Turkish former Guantanamo Bay detainee (born 1980)

İbrahim Şen (born 1 October 1980) is a Kurdish citizen of Turkey who was held in extrajudicial detention in the United States's Guantanamo Bay detention camps in Cuba. The Defense Intelligence Agency reports that following İbrahim Şen's repatriation he "returned to terrorism".

Şen was interviewed in April 2006 by a Turkish newspaper Vakit. Şen reported that female interrogators sexually abused him and desecrated the Koran, and that guards beat him with iron bars and allowed him to be mauled by dogs when he was in the Kandahar detention facility.

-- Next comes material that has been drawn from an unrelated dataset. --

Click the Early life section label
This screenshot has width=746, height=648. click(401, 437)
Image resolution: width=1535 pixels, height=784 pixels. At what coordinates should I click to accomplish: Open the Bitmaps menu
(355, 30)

He reported that camp authorities would amputate wounded limbs rather than trying to provide less radical medical care. Şen reported being left for days in what he called "the insanity room", where captives were subjected to loud noise. Şen also claimed that most GIs in Guantanamo were Jewish and wore skullcaps and that a Rabbi was present during each interrogation. A Turkish columnist, Aslı Aydintaşbaş, criticized Şen for the "crude antisemitism" he showed in his interview. Şen and several other former captives are suing several current and former US officials for the inhumane and illegal conditions of their detention. The other former captives include two other former Turkish captives: Yuksel Celikgogus, Nuri Mert, a former Uzbek named Zakirjan Hasam, and a former Algerian captive Fethi Boucetta. Like Sen, the two other Turkish captives were repatriated prior to the institution of the Combatant Status Review Tribunals, in August 2004. The Algerian and Uzbek were among the 38 captives who were freed after their CSR Tribunals determined they never should have been classified as "enemy combatants". According to the DIA, İbrahim Şen was transferred to Turkey in November 2003. In January 2008, Şen was arrested in Van, Turkey, and charged as the leader of an active al-Qaeda cell.